• Collected data
************
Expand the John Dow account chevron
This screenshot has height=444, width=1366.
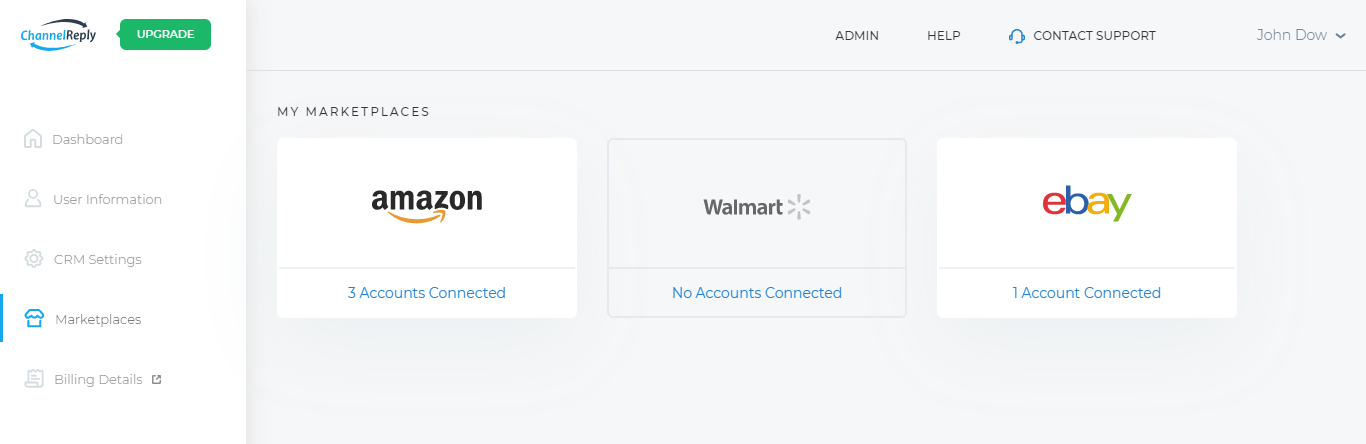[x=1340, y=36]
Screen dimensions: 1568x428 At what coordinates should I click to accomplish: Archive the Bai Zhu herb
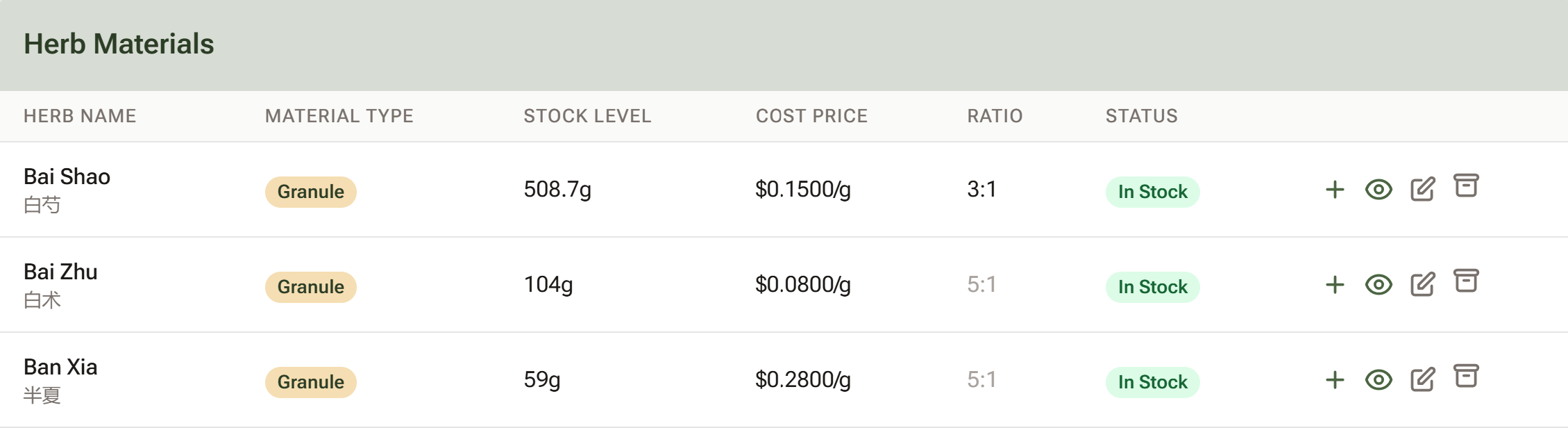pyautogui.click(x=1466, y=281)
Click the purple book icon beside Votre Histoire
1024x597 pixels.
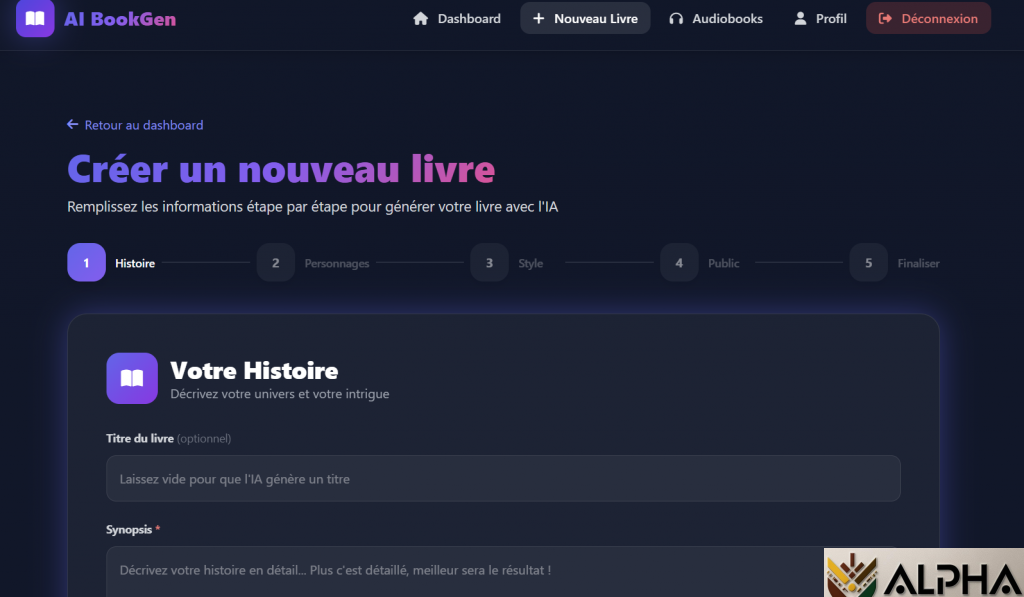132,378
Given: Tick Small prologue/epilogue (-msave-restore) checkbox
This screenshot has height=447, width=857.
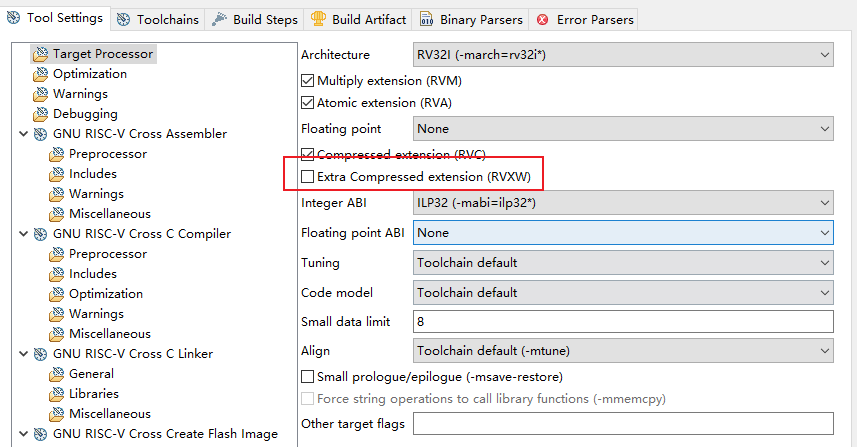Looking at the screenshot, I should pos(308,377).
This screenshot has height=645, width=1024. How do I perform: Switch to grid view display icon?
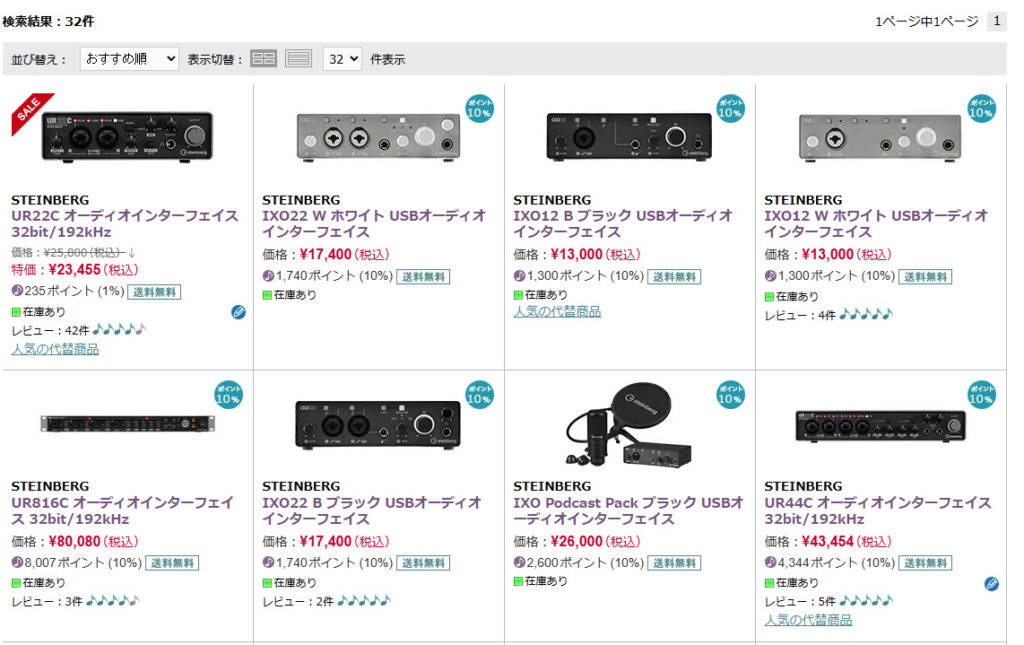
************
Leaving the pictures aside, copy exactly and only the lines from the one holding "1024x597 pixels." through the final line of the data, both ends kept.

• Result of this exercise
1024x597 pixels.
132,378
Given: Tick Small prologue/epilogue (-msave-restore) checkbox
This screenshot has height=447, width=857.
Looking at the screenshot, I should pos(308,377).
This screenshot has height=645, width=1024. How do I perform: Switch to grid view display icon?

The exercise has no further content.